Histological assessment of wounds in db/db mice treated with macrophages. a1 through a8: Photomicrograph of H&E-stained paraffin sections. a-5: Wounds that received IL-1-treated macrophages display many inflammatory cells in their granulation. a-6: Arrows indicate cord-like structures in granulation tissue that received IL-1β-treated-macrophages. b: Histological scores at days 7 and 14 after receiving the indicated macrophages. There was more extensive granulation tissue at day 7 in wounds that had received IL-1β-treated macrophages than in wounds that had received the untreated db/db macrophages or the db/+ macrophages. At day 14, there was a significant difference between the wounds that had received IL-1β-treated db/db macrophages versus untreated db/db macrophages but no difference between IL-1β-treated db/db macrophages and db/+ macrophages.
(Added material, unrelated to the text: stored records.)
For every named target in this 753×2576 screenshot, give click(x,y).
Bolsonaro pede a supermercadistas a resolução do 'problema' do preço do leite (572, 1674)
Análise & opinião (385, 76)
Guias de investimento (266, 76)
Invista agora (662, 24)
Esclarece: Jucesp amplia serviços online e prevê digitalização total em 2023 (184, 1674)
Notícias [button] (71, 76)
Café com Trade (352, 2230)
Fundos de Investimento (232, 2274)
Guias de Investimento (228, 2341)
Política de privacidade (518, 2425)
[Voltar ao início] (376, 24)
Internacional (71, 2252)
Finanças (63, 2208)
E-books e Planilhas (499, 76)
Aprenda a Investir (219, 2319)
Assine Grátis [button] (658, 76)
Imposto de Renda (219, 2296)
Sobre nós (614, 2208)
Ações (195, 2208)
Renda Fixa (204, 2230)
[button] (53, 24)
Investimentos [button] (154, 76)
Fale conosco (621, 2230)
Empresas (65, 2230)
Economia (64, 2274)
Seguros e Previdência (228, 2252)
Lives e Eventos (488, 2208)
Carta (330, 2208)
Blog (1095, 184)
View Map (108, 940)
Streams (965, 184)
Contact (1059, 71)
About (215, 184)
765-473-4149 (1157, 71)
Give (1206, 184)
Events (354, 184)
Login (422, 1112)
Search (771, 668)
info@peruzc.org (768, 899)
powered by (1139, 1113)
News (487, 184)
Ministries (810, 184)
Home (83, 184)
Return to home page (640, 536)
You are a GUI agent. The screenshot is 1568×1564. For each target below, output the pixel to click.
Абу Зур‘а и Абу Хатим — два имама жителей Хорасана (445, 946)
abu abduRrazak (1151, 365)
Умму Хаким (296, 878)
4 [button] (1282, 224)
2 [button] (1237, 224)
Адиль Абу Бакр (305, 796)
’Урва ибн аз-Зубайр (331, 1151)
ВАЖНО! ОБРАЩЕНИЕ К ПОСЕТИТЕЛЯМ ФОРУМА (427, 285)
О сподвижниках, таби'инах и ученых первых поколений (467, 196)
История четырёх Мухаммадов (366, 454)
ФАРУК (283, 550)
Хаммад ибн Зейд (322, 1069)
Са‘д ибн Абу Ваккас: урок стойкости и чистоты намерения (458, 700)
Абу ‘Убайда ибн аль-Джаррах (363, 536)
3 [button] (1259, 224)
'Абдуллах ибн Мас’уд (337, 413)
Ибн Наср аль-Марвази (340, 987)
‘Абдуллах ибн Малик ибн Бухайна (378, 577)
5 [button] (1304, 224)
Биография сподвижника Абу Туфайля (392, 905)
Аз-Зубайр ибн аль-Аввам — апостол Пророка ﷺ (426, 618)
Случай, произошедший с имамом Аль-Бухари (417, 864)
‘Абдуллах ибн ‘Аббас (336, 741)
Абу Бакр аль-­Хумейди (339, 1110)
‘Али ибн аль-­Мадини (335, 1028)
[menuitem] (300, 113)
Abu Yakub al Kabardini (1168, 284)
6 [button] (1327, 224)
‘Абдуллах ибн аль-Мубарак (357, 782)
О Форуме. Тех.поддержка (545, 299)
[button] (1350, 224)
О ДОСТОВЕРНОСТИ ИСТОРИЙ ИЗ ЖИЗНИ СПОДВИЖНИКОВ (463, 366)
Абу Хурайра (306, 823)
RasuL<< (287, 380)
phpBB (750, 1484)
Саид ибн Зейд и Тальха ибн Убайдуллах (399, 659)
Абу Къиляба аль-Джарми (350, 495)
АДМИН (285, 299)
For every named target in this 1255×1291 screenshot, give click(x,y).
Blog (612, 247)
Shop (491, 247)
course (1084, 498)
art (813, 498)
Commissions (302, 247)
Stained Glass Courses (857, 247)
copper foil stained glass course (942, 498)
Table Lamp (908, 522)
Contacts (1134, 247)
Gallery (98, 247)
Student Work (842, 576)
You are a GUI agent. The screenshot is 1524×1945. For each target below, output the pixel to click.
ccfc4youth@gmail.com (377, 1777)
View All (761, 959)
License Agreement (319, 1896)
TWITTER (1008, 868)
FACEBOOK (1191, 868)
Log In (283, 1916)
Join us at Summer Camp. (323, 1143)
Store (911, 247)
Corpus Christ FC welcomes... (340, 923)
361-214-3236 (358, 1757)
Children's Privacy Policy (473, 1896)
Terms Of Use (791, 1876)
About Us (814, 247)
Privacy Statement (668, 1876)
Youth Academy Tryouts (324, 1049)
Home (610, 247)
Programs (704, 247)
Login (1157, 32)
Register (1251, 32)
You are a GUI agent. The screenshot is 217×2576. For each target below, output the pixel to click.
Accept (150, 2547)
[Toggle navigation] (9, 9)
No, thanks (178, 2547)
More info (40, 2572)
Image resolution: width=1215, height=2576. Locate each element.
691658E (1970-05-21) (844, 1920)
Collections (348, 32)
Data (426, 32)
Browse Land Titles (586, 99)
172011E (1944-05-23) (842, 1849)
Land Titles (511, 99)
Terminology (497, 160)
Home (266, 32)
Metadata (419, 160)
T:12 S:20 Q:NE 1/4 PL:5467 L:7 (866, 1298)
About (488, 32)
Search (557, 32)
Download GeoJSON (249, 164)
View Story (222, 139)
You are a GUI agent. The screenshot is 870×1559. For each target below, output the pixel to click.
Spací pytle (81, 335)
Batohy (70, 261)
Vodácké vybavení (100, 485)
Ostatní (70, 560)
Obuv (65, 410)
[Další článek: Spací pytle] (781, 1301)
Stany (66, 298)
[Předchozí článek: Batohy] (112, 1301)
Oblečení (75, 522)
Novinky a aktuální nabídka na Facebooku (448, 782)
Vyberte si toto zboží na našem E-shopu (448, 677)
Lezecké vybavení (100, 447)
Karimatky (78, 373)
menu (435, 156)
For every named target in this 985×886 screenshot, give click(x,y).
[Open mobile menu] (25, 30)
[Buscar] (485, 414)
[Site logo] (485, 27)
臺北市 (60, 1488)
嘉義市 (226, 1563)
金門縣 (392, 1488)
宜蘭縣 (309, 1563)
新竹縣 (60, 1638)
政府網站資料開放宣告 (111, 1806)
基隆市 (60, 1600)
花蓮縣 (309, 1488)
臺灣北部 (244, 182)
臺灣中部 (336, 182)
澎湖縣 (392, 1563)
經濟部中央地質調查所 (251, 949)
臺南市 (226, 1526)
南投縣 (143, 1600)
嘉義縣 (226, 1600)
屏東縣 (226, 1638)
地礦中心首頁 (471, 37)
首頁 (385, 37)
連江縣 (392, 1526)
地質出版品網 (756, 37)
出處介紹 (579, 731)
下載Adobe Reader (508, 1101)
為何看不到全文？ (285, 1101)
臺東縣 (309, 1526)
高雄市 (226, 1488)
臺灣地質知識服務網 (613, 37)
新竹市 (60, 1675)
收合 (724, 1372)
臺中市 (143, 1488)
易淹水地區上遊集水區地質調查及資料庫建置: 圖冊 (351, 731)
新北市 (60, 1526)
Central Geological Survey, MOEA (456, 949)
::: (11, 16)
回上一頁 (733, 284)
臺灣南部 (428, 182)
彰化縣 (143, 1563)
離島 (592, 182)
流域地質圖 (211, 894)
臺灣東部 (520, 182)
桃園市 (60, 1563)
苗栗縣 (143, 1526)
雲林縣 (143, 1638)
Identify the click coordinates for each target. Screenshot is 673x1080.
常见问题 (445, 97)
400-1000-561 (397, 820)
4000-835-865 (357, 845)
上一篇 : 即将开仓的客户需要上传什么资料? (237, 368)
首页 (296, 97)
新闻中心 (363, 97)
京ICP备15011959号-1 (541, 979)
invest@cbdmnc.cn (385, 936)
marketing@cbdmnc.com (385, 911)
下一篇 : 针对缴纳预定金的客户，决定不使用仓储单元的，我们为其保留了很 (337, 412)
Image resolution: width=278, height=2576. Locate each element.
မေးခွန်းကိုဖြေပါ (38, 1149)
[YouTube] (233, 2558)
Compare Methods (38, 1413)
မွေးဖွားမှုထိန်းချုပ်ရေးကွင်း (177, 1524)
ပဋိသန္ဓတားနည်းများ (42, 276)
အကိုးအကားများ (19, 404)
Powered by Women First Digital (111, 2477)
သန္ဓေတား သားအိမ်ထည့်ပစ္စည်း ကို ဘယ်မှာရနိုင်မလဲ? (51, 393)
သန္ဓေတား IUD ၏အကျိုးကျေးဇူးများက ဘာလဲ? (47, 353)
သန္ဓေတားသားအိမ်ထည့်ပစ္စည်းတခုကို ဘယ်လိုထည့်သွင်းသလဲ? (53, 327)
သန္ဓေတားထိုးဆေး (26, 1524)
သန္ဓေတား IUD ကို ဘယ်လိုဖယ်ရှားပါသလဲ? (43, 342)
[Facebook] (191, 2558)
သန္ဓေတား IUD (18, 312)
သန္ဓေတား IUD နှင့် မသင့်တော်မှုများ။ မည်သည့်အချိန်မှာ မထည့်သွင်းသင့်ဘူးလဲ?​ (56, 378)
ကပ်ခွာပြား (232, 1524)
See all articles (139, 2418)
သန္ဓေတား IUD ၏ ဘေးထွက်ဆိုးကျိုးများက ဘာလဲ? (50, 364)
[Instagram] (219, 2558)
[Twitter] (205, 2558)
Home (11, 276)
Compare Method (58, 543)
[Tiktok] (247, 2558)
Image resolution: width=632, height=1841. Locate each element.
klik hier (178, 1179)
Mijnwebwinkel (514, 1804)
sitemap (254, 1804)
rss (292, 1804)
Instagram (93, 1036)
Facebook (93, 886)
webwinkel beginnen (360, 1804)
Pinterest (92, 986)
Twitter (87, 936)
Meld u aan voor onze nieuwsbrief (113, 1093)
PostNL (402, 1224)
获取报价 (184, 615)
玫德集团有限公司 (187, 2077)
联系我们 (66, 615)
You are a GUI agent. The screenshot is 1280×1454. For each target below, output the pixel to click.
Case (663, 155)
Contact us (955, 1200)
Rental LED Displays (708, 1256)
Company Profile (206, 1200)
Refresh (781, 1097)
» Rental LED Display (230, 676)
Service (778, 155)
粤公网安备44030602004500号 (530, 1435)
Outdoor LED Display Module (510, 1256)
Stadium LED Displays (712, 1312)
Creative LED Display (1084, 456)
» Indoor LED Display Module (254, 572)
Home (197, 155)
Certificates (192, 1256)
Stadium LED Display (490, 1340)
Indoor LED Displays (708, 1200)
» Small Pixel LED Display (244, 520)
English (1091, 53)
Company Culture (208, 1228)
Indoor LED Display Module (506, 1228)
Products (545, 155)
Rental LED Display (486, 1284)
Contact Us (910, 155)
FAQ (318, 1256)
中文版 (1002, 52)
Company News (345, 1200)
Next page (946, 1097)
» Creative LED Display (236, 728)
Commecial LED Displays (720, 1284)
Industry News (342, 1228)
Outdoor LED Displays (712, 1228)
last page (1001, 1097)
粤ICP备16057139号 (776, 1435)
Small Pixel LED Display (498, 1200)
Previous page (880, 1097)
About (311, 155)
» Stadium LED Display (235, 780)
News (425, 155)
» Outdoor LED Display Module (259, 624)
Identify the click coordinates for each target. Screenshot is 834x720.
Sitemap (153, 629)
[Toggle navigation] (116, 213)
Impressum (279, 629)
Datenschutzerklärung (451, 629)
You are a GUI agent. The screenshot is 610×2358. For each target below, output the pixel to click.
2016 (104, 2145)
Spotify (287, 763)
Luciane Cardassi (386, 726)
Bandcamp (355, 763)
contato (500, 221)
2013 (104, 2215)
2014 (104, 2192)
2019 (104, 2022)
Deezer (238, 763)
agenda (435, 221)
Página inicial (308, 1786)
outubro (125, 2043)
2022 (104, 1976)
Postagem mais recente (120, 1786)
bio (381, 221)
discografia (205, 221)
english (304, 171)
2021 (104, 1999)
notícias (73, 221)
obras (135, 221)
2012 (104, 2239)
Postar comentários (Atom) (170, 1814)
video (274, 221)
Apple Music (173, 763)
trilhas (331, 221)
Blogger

The statistical analysis was performed using analysis of variance post hoc analysis (Fisher’s PLSD).

Figure 8

Effect of IL-1β treatment on formation of cord-like structures in the granulation tissue. a: Immunofluorescence images at day 7 after treatment with untreated db/db macrophages (LYVE-1; orange) and IL-1β-stimulated db/db macrophages (LYVE-1; orange). b: Quantification of cord-like structures (three or more cells) (1 mm2). Cells were counted under the fluorescence microscope following DAPI staining (data not shown).

Figure 9

Effect of IL-1β-treated macrophages on formation of lymphatic structures. Confocal microscopic images of wounds treated with IL-1β-stimulated db/db macrophages. a: Small vessel-like structures stained with LYVE-1 (orange) and F4/80 (green) at the edge of the granulation tissue (blue is nuclear staining with TOPRO-3). The arrow indicates the lumen that was constituted by cells that stained for both F4/80 (green) and LYVE-1 (red). Scale bar = 20 μm. b: Area outside of the granulation tissue stained with LYVE-1 (orange) and F4/80 (green) (blue is nuclear staining with TOPRO-3). V, vessel; L, lymphatic vessel. Note that some lymphatic vessels did not stain with F4/80 (arrowhead), whereas others stained for both F4/80 and LYVE-1 (arrow). Scale bar = 40 μm. c: A vessel-like structure in the granulation tissue stained with podoplanin (orange) and F4/80 (green). Scale bar = 40 μm.

Figure 10

The contribution of exogenously administered macrophages to lymphatic vessels in wound in db/db mice. Macrophages were isolated from wild-type C57BL/6 mice, prelabeled with DiLDL, and injected into excisional wounds created in diabetic mice. Granulation tissue was examined 7 days later. Top: DiI-prelabeled macrophages stained with LYVE-1 located in granulation tissue 7 days after transplantation. Bottom: DiI-prelabeled macrophages stained with antisera against podoplanin in granulation tissue 7 days after transplantation.